3. Find transportation and arrange for car insurance. USAA and GEICO are competitive.
4. Arrange for your disabilities, if necessary.
If you are disabled, you may need an adapted car. You could qualify for the automobile allowance and adaptive equipment benefit, which is a one-time grant of around $20,000 to equip a vehicle with the technology you need..
If you are a disabled veteran and you plan to own your own home, you might qualify for a specially adapted housing grant of around $86,000. The funds can go towards remodeling a home or installing adaptive equipment such as elevators, special showers, widening doorways to accommodate a wheelchair, or installing ramps.
5. Check that You Have All the Insurance Coverage You Need
Your medical costs for you and your family may no longer include a subsidy, and health insurance can run as high as a thousand dollars per month or more with additional copays and deductibles charged by providers.
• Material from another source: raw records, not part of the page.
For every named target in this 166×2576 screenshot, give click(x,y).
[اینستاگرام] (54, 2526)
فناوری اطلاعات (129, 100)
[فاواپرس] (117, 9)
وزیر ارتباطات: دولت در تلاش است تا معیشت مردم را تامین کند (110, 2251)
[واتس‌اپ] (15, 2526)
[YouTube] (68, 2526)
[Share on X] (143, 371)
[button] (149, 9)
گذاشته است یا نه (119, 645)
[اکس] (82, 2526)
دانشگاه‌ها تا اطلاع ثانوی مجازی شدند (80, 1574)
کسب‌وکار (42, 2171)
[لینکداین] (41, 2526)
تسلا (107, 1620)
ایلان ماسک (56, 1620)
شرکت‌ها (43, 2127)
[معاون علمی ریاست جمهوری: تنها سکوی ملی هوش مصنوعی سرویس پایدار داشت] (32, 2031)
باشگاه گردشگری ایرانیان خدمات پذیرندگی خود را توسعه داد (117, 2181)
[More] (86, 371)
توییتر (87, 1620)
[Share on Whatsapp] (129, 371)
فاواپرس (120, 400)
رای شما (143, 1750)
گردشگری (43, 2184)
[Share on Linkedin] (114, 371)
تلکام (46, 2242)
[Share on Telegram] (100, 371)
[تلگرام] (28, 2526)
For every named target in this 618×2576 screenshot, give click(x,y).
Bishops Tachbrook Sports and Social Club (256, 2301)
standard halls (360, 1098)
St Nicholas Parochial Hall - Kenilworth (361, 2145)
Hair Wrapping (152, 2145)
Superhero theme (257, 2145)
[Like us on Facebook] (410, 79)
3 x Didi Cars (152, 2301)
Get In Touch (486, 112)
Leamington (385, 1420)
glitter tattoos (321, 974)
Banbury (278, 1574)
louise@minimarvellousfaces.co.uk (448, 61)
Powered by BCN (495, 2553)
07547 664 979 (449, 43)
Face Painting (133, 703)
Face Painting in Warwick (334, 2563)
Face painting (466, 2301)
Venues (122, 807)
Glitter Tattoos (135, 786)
You’ll also have some other insurance expenses to consider, such as long-term care, disability income insurance, renters or homeowner’s insurance, and disability insurance.
6. Prepare for Increased Costs
You may well find that the costs of living are much higher than anticipated, from rent or mortgage payments to insurance, education, and taxes. Then, there is saving for retirement to consider. You will likely have to choose a tax-advantaged account that you will contribute to as you age. If you are unfamiliar with IRAs, Roth IRAs, and wealth creation, consider consulting with a recommended financial advisor or other service organizations to set you off on the right foot financially.
There is a lot to consider when you are leaving the military. However, you can set yourself up for success by planning well in advance, researching your options, and making important decisions early on. With the help of a support network, the readjustment to civilian life will be a smooth and happy one with the secure structure that a veteran needs.